> [Exercise objective] Please rewrite the entries below as a numbered list, leaving out any blank lines.

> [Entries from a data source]
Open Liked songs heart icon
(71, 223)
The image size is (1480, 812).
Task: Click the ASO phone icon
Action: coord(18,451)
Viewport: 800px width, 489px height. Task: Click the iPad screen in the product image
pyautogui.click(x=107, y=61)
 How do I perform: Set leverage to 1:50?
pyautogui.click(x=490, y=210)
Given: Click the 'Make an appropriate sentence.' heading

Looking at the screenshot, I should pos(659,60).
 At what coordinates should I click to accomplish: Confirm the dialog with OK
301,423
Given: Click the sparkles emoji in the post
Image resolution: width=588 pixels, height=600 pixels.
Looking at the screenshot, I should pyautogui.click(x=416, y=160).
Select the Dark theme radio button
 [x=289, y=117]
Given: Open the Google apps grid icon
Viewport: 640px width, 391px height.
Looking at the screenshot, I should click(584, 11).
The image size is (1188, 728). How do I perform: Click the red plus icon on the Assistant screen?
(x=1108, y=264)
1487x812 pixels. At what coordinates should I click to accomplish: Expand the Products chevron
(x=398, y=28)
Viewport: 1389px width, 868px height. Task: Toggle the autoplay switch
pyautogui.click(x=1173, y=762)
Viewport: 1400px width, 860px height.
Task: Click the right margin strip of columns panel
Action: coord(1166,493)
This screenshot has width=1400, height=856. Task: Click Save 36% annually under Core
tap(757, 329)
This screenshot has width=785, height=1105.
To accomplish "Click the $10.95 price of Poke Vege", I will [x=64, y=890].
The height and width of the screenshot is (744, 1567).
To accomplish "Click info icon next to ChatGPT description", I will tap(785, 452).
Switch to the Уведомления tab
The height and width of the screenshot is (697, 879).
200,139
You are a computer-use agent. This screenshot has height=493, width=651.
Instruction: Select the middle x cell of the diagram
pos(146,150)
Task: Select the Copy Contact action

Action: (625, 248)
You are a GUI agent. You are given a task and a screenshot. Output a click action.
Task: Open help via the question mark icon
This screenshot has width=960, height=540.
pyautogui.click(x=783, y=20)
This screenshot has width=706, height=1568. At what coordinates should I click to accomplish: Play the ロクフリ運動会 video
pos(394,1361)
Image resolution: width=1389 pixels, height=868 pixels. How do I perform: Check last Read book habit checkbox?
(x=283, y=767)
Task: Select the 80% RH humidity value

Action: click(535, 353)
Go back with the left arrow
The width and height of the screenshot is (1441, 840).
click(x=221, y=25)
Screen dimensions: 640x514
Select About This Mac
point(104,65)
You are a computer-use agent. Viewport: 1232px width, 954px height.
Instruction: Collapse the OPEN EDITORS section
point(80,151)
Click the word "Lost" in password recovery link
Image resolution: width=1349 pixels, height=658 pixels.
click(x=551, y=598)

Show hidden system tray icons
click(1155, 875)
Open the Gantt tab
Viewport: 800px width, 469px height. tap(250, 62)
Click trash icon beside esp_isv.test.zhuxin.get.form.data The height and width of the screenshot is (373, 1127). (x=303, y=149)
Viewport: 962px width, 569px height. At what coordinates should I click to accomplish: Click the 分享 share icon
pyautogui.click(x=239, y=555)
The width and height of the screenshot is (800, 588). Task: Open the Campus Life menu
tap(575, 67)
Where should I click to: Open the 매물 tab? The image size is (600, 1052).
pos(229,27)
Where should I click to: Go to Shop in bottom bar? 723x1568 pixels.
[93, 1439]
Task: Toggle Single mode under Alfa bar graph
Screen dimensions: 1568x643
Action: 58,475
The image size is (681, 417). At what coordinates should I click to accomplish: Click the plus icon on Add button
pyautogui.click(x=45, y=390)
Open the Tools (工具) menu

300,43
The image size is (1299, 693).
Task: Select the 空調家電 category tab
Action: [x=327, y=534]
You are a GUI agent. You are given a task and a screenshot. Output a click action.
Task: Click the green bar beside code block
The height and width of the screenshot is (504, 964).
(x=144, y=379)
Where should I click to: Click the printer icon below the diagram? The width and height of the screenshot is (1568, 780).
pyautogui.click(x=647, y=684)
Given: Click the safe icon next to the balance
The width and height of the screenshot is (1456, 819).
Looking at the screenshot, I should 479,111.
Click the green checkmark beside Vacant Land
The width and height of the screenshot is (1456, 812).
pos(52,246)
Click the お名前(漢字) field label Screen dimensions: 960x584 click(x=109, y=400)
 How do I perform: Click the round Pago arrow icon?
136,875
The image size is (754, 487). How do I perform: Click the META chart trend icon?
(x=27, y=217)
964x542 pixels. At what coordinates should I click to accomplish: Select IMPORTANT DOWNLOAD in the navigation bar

> [Worked answer]
1. Open Liked songs heart icon
2. (71, 223)
3. The image size is (1480, 812).
4. Task: Click the ASO phone icon
5. Action: coord(18,451)
6. Viewport: 800px width, 489px height. Task: Click the iPad screen in the product image
7. pyautogui.click(x=107, y=61)
8.  How do I perform: Set leverage to 1:50?
9. pyautogui.click(x=490, y=210)
10. Given: Click the 'Make an appropriate sentence.' heading
11. Looking at the screenshot, I should pos(659,60).
12.  At what coordinates should I click to accomplish: Confirm the dialog with OK
13. 301,423
14. Given: Click the sparkles emoji in the post
15. Image resolution: width=588 pixels, height=600 pixels.
16. Looking at the screenshot, I should pyautogui.click(x=416, y=160).
17. Select the Dark theme radio button
18.  [x=289, y=117]
19. Given: Open the Google apps grid icon
20. Viewport: 640px width, 391px height.
21. Looking at the screenshot, I should click(584, 11).
22. The image size is (1188, 728). How do I perform: Click the red plus icon on the Assistant screen?
23. (x=1108, y=264)
24. 1487x812 pixels. At what coordinates should I click to accomplish: Expand the Products chevron
25. (x=398, y=28)
26. Viewport: 1389px width, 868px height. Task: Toggle the autoplay switch
27. pyautogui.click(x=1173, y=762)
28. Viewport: 1400px width, 860px height.
29. Task: Click the right margin strip of columns panel
30. Action: coord(1166,493)
31. This screenshot has width=1400, height=856. Task: Click Save 36% annually under Core
32. tap(757, 329)
33. This screenshot has width=785, height=1105.
34. To accomplish "Click the $10.95 price of Poke Vege", I will [x=64, y=890].
35. The height and width of the screenshot is (744, 1567).
36. To accomplish "Click info icon next to ChatGPT description", I will tap(785, 452).
37. Switch to the Уведомления tab
38. The height and width of the screenshot is (697, 879).
39. 200,139
40. You are a computer-use agent. This screenshot has height=493, width=651.
41. Instruction: Select the middle x cell of the diagram
42. pos(146,150)
43. Task: Select the Copy Contact action
44. Action: (625, 248)
45. You are a GUI agent. You are given a task and a screenshot. Output a click action.
46. Task: Open help via the question mark icon
47. This screenshot has width=960, height=540.
48. pyautogui.click(x=783, y=20)
49. This screenshot has width=706, height=1568. At what coordinates should I click to accomplish: Play the ロクフリ運動会 video
50. pos(394,1361)
51. Image resolution: width=1389 pixels, height=868 pixels. How do I perform: Check last Read book habit checkbox?
52. (x=283, y=767)
53. Task: Select the 80% RH humidity value
54. Action: click(535, 353)
55. Go back with the left arrow
56. The width and height of the screenshot is (1441, 840).
57. click(x=221, y=25)
58. Screen dimensions: 640x514
59. Select About This Mac
60. point(104,65)
61. You are a computer-use agent. Viewport: 1232px width, 954px height.
62. Instruction: Collapse the OPEN EDITORS section
63. point(80,151)
64. Click the word "Lost" in password recovery link
65. Image resolution: width=1349 pixels, height=658 pixels.
66. click(x=551, y=598)
67. Show hidden system tray icons
68. click(1155, 875)
69. Open the Gantt tab
70. Viewport: 800px width, 469px height. tap(250, 62)
71. Click trash icon beside esp_isv.test.zhuxin.get.form.data The height and width of the screenshot is (373, 1127). (x=303, y=149)
72. Viewport: 962px width, 569px height. At what coordinates should I click to accomplish: Click the 分享 share icon
73. pyautogui.click(x=239, y=555)
74. The width and height of the screenshot is (800, 588). Task: Open the Campus Life menu
75. tap(575, 67)
76. Where should I click to: Open the 매물 tab? The image size is (600, 1052).
77. pos(229,27)
78. Where should I click to: Go to Shop in bottom bar? 723x1568 pixels.
79. [93, 1439]
80. Task: Toggle Single mode under Alfa bar graph
81. Screen dimensions: 1568x643
82. Action: 58,475
83. The image size is (681, 417). At what coordinates should I click to accomplish: Click the plus icon on Add button
84. pyautogui.click(x=45, y=390)
85. Open the Tools (工具) menu
86. 300,43
87. The image size is (1299, 693).
88. Task: Select the 空調家電 category tab
89. Action: [x=327, y=534]
90. You are a GUI agent. You are given a task and a screenshot. Output a click action.
91. Task: Click the green bar beside code block
92. The height and width of the screenshot is (504, 964).
93. (x=144, y=379)
94. Where should I click to: Click the printer icon below the diagram? The width and height of the screenshot is (1568, 780).
95. pyautogui.click(x=647, y=684)
96. Given: Click the safe icon next to the balance
97. The width and height of the screenshot is (1456, 819).
98. Looking at the screenshot, I should 479,111.
99. Click the green checkmark beside Vacant Land
100. The width and height of the screenshot is (1456, 812).
101. pos(52,246)
102. Click the お名前(漢字) field label Screen dimensions: 960x584 click(x=109, y=400)
103.  How do I perform: Click the round Pago arrow icon?
104. 136,875
105. The image size is (754, 487). How do I perform: Click the META chart trend icon?
106. (x=27, y=217)
107. 964x542 pixels. At what coordinates should I click to accomplish: Select IMPORTANT DOWNLOAD in the navigation bar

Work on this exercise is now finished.